Так Аркамон пришел к мысли о смерти как единственному способу избежать неволи. Поначалу он думал о ней, как о чем-то книжном и отвлеченном, слышал, как говорили другие, сам бросал в сердцах: «Лучше сдохнуть!», и его возвышенная натура, противясь всякой корысти, будучи захвачена этой идеей, облагораживала и возвышала ее и делала это единственно верным способом: как бы приручая ее, превращая ее в насущную потребность, и тогда она становилась неподвластной нравственному суду. Эту свою идею смерти он излагал тоном порой сокровенным, порой деловитым и никогда — романтическим. Но коль скоро обсуждать тему смерти — было уже серьезным поступком, он и делал это серьезно и говорил о ней без пафоса и выспренности, но в его голосе слышались порой церемонные, чопорные нотки.
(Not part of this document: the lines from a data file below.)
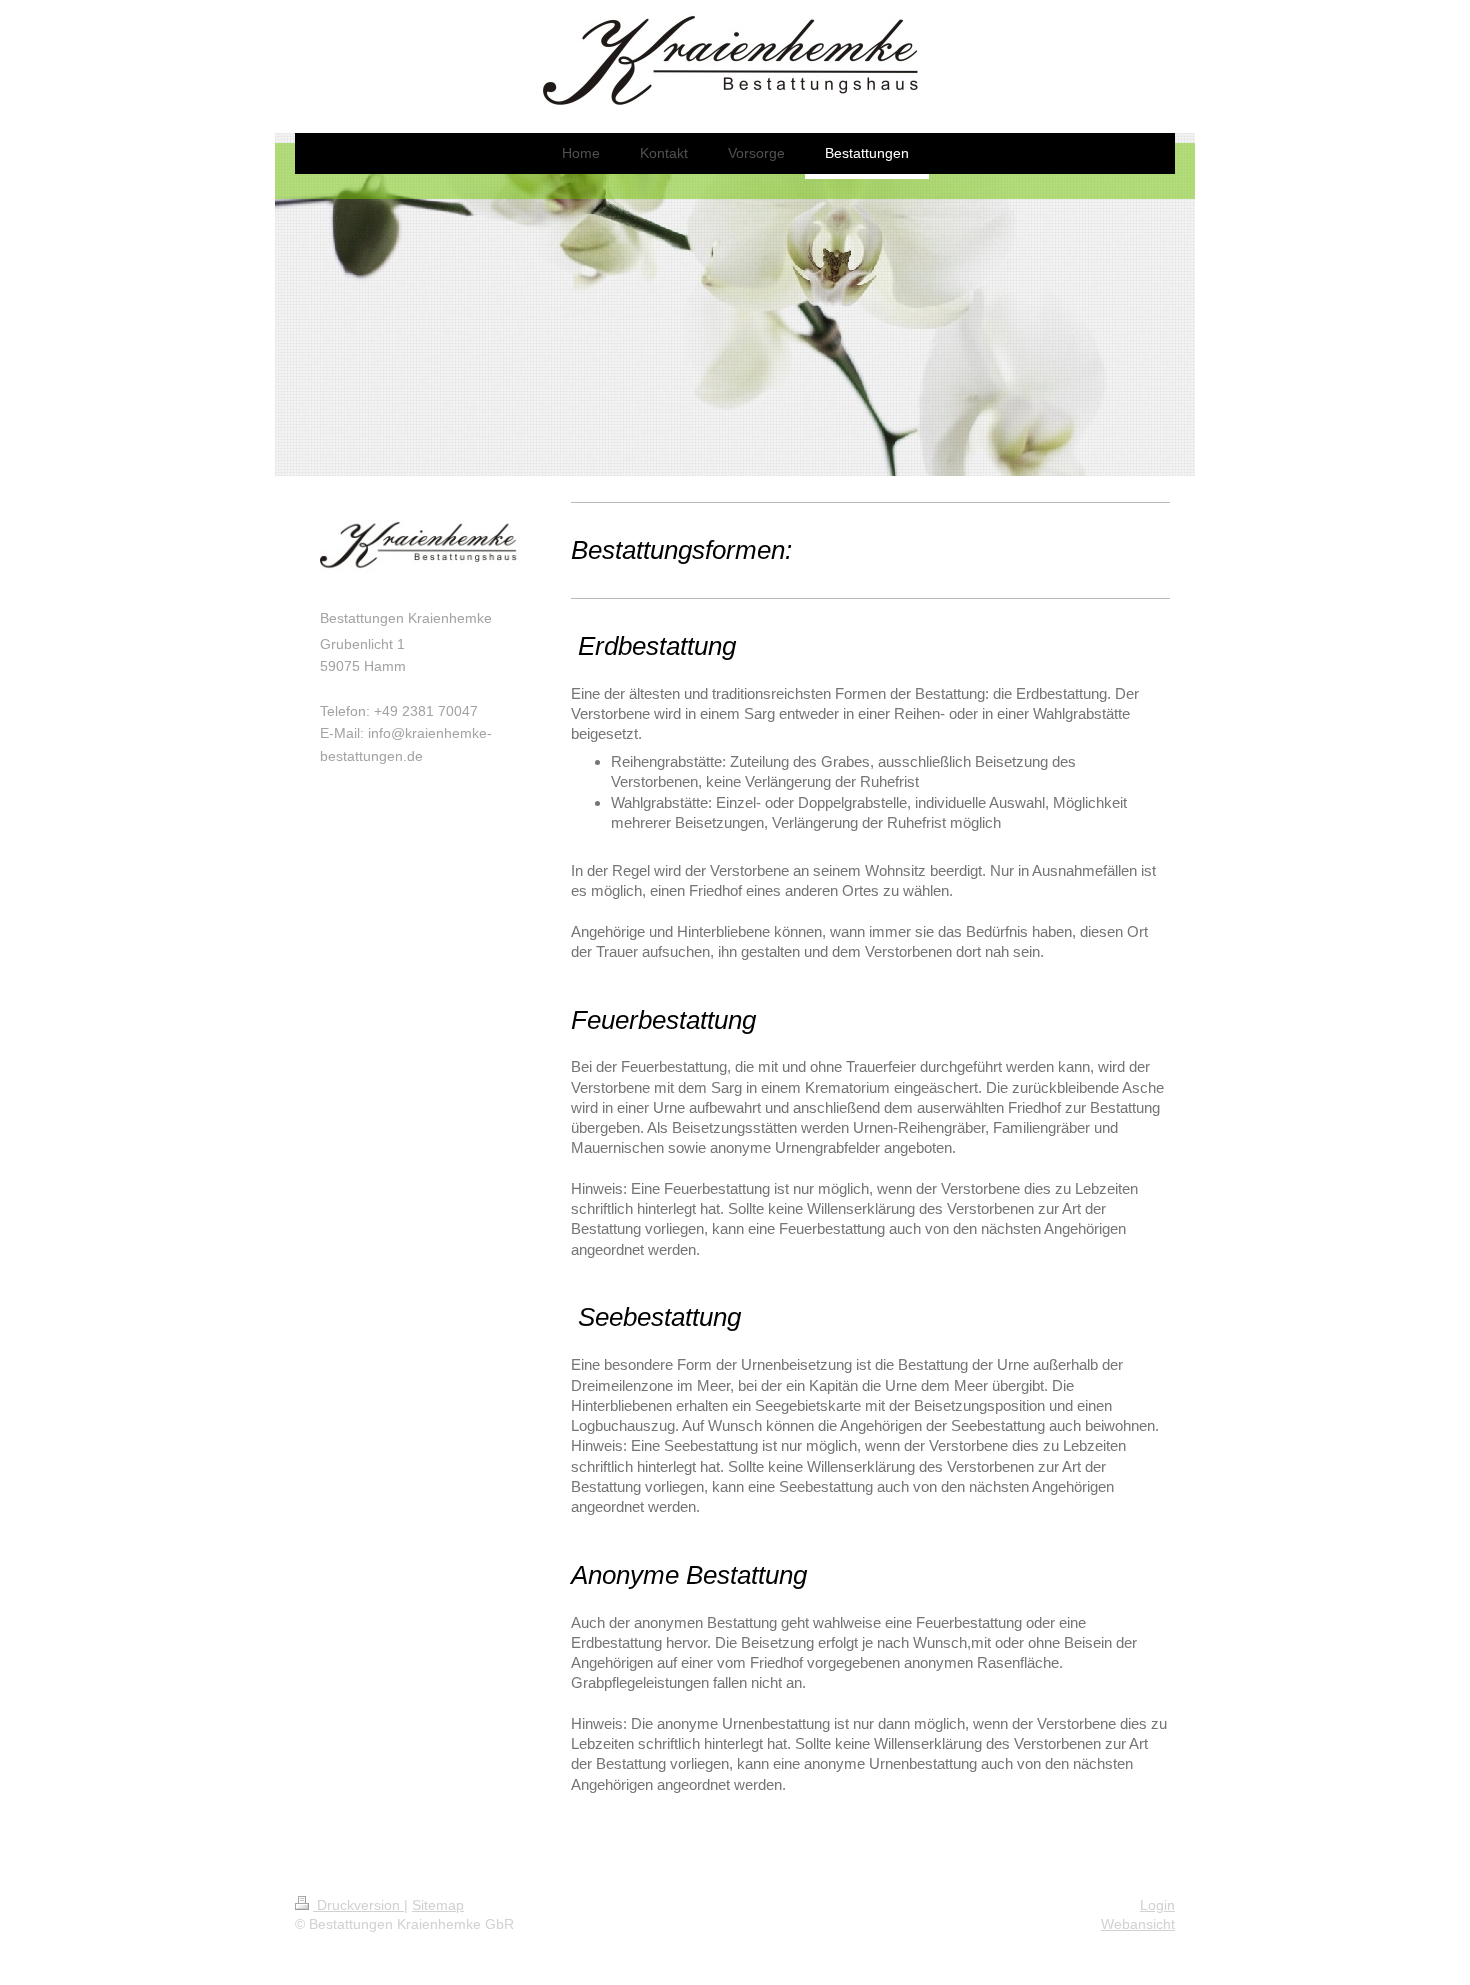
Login (1157, 1905)
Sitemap (438, 1905)
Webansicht (1138, 1924)
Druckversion (358, 1905)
Выбирая для себя способ смерти, следовало сразу исключить револьвер и яд. Он, например, мог броситься на каменные плиты с верхней галереи… Так однажды он подошел к балюстраде и перелез через нее, помедлив мгновение на краю пустоты, он чуть подался назад, охваченный страхом. Слегка вытянув руки вперед, он какое-то время размахивал ими в воздухе, похожий на взлетающего со скалы орла. Наконец, преодолев головокружение, он все-таки отступил и отвернулся, без сомнения, чувствуя отвращение от внезапно открывшегося ему зрелища собственных останков на серых плитах. Он не видел Раснера, который и поведал мне об этой сцене. Распер был тогда на галерее, но вовремя догадался отступить, прижавшись к стене, чтобы Аркамон не узнал, что он здесь не один.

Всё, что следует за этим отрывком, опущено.